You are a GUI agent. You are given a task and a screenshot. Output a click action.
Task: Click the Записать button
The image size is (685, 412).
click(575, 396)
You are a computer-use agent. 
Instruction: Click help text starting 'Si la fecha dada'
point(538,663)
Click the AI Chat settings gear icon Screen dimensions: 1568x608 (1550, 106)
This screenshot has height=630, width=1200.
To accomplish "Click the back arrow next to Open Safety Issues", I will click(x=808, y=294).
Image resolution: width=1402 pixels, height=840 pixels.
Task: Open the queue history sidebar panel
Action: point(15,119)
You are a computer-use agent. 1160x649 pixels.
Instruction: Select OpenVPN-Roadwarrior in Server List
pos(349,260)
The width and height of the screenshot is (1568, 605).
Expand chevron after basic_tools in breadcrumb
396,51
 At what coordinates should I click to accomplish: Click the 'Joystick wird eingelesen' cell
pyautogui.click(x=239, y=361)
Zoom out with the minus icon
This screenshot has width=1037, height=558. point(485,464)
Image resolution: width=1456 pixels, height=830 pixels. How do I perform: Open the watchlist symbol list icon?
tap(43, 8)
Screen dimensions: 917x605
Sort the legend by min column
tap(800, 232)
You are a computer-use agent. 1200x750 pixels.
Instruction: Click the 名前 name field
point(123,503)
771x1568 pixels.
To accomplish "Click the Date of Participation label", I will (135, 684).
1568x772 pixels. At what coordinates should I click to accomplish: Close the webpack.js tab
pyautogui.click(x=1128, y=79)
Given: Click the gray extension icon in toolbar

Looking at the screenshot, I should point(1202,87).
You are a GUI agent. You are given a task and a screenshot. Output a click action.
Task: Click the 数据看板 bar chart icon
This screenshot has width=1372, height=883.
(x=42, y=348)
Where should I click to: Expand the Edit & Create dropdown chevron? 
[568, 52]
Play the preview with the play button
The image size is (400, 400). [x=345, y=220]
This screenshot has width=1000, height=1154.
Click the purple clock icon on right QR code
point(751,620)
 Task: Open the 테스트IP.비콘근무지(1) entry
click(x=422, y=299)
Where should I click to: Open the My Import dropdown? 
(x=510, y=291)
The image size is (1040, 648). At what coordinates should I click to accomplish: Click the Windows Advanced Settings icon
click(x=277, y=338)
......
Extract the data from its first line through the line containing "Click the AI", inclusive, reproducing every line verbatim.

You are a GUI agent. You are given a task and a screenshot. Output a click action.
Task: Click the Записать button
The image size is (685, 412).
click(575, 396)
You are a computer-use agent. 
Instruction: Click help text starting 'Si la fecha dada'
point(538,663)
Click the AI Chat settings gear icon Screen dimensions: 1568x608 (1550, 106)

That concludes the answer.